About the job
About Gusto
At Gusto, we are dedicated to empowering small businesses by managing essential services like payroll, health insurance, 401(k)s, and HR, allowing owners to focus on their passions and customers. With offices in Denver, San Francisco, and New York, we proudly support over 400,000 small businesses nationwide, fostering a workplace that reflects and celebrates the diverse customers we serve. Explore our Total Rewards philosophy.
About the Role:
We are seeking a seasoned engineer with extensive knowledge in distributed data systems to help shape the future of Gusto's storage architecture. In this impactful role, you will oversee intricate migrations, design high-scale systems, and establish benchmarks for automation, resilience, and security. Your work in implementing distributed database solutions will facilitate Gusto's ongoing growth and scalability.
About the Team:
The Datastores Infrastructure Engineering team is responsible for designing, building, and maintaining the data platforms that drive Gusto's products, including MySQL, Postgres, Redis, Kafka, and S3. We are committed to ensuring that our infrastructure is consistent, dependable, and equipped to support Gusto's expanding requirements. As we transition to self-hosted distributed databases, our focus lies in minimizing the blast radius, enhancing operational resilience, and enabling sustainable scalability.
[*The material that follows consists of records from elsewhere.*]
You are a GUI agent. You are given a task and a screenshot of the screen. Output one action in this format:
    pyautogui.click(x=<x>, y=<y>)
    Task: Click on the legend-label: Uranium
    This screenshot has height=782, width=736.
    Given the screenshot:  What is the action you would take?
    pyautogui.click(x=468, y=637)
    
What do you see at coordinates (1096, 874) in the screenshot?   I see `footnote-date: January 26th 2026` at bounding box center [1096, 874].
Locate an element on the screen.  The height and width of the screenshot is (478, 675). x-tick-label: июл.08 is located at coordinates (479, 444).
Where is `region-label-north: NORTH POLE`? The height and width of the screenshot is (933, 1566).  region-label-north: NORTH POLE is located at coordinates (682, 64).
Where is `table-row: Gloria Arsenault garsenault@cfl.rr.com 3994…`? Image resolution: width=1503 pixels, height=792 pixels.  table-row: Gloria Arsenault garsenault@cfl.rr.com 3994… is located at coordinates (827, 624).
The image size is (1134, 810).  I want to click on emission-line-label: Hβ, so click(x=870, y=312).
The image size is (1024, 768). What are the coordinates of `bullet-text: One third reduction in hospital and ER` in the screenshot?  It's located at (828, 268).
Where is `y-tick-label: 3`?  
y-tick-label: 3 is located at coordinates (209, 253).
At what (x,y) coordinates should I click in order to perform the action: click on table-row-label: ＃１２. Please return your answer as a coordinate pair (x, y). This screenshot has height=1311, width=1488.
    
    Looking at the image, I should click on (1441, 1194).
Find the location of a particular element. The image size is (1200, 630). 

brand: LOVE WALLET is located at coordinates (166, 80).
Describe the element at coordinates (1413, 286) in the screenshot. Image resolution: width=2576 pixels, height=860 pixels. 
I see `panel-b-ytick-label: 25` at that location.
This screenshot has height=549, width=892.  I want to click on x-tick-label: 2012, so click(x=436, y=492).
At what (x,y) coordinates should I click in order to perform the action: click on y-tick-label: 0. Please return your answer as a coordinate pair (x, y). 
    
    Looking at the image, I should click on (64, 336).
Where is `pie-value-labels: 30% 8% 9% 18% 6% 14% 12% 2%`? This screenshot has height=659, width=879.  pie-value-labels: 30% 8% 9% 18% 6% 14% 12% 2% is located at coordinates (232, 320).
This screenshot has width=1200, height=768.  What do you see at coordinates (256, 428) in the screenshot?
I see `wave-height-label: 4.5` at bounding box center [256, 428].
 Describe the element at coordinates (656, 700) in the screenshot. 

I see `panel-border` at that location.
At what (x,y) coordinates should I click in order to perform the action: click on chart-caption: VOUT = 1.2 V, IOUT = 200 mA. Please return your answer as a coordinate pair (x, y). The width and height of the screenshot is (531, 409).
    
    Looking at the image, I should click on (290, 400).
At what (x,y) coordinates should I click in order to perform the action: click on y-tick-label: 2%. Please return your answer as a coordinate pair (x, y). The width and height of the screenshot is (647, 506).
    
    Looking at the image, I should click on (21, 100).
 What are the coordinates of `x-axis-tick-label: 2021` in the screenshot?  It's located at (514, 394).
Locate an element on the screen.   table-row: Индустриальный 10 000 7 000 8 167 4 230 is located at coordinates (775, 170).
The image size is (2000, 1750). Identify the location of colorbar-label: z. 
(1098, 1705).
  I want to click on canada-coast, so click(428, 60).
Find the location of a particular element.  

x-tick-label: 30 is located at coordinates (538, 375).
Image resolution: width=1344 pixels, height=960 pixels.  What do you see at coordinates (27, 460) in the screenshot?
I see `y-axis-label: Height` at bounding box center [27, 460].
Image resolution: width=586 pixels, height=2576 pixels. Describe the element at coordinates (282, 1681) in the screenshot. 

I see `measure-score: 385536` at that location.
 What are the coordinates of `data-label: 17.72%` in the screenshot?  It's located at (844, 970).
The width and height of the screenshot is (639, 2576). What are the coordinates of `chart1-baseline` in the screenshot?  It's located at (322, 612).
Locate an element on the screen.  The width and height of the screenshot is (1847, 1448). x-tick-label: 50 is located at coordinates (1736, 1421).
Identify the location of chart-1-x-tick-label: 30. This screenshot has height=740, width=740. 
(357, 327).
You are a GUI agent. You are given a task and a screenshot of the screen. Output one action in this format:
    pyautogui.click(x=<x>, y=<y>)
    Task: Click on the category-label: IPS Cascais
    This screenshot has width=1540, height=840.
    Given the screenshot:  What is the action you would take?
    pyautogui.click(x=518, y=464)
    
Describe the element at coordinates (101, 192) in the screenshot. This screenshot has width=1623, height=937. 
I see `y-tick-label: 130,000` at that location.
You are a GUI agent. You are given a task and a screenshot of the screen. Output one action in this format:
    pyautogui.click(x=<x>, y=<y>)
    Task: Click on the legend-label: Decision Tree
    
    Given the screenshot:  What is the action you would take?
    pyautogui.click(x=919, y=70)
Here’s what you’ll do day-to-day:
- Architect, deploy, and manage the complete lifecycle of distributed database systems (TiDB) on Kubernetes at scale, ensuring high availability, data consistency, and operational excellence.
- Coordinate complex, zero-downtime migrations from monolithic to distributed architectures, including vertical sharding to isolate Product Services.
- Define and implement efficiency enhancements across the storage infrastructure through query optimization, caching strategies, and workload management.
- Establish standards and develop reliable automation to maintain data consistency, integrity, and security across distributed systems.
- Continuously enhance operational excellence by decreasing on-call burdens with sustainable, long-term solutions.
- Collaborate with product engineering teams and technical partners to enable rapid and reliable product development.